▶ Written instruction 1
In the forum thread about EBR fry, what pH does arash53 say the tank has?
-- START Provided text --
# EBRs fry second batch :) (Video)



## arash53 (Aug 13, 2011)

I bought a pair of EBRs from aquarium west on Sunday , they lay eggs this morning ? I'm so excited


----------



## jhj0112 (Jul 30, 2013)

congrats!  that was fast!  can you let me know your PH please? I'm trying to get my rams to breed for a while at PH 7.2 with no luck so far.


----------



## arash53 (Aug 13, 2011)

jhj0112 said:


> congrats!  that was fast!  can you let me know your PH please? I'm trying to get my rams to breed for a while at PH 7.2 with no luck so far.


Thanks, my PH is 5.5

Sent from Petguide.com App


----------



## Nicole (Nov 21, 2011)

Nice! You seem to have good luck with breeding haha. EBR only tank?


----------



## arash53 (Aug 13, 2011)

Nicole said:


> Nice! You seem to have good luck with breeding haha. EBR only tank?
-- END Provided text --
▶ Written instruction 2
In the records, reproduce the lines starting with the line containing "Where should I click to: Click" and going on through the line containing "Looking at the screenshot, I should point(567,1082).", swapping "Phone Number" for "Mobile Number" and leaving everything else unchanged.
-- START Supplied data --
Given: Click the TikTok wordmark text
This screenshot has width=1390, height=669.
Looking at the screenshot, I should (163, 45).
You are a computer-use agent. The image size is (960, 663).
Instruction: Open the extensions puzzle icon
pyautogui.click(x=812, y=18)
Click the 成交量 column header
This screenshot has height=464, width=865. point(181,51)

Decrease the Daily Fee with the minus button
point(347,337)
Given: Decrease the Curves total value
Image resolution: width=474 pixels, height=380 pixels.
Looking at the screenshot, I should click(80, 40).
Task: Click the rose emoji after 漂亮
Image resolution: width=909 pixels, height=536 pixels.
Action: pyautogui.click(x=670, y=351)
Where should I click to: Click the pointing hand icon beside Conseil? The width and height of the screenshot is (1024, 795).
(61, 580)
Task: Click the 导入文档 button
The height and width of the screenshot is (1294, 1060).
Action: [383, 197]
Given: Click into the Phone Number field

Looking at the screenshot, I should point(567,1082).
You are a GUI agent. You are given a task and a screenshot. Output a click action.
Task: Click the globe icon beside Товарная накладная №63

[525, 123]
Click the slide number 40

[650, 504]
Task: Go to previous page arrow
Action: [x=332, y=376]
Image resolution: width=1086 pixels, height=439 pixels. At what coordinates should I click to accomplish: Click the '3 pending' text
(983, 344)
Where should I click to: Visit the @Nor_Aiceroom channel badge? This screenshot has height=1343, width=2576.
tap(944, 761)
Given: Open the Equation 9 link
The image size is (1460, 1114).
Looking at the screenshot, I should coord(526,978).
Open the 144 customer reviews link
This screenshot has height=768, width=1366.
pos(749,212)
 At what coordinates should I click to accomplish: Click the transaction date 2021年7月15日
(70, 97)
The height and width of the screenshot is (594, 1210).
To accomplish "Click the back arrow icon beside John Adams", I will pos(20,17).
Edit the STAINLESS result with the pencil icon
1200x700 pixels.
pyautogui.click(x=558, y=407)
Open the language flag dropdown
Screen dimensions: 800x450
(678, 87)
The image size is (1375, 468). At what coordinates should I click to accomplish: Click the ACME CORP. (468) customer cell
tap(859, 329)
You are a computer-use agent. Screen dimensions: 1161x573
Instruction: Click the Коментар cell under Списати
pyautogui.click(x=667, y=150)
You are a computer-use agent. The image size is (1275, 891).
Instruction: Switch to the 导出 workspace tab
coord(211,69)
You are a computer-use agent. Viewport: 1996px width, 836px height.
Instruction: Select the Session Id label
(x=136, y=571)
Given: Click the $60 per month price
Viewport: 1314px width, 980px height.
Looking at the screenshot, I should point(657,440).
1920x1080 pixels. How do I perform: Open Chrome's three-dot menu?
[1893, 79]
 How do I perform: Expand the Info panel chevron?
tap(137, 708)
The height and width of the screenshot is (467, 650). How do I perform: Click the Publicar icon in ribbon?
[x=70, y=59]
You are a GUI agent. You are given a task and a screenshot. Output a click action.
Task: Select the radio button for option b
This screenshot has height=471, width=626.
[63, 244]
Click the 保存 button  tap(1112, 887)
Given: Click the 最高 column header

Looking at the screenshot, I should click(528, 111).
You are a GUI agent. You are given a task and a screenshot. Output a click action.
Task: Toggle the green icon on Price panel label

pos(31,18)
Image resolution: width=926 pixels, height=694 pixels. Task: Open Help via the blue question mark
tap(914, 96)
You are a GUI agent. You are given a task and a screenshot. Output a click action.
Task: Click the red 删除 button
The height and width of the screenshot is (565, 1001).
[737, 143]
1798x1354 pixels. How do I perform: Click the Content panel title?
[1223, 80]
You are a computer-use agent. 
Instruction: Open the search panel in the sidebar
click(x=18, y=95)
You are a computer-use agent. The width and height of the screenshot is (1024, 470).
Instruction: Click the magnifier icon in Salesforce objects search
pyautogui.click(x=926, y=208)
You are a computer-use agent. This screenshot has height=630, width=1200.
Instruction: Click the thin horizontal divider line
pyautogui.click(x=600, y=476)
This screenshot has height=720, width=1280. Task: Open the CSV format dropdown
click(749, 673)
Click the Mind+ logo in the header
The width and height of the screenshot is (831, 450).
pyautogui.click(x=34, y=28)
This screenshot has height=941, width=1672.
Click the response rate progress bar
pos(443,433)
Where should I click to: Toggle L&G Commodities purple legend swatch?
-- END Supplied data --
▶ Finished answer 1
5.5

▶ Finished answer 2
Where should I click to: Click the pointing hand icon beside Conseil? The width and height of the screenshot is (1024, 795).
(61, 580)
Task: Click the 导入文档 button
The height and width of the screenshot is (1294, 1060).
Action: [383, 197]
Given: Click into the Mobile Number field

Looking at the screenshot, I should point(567,1082).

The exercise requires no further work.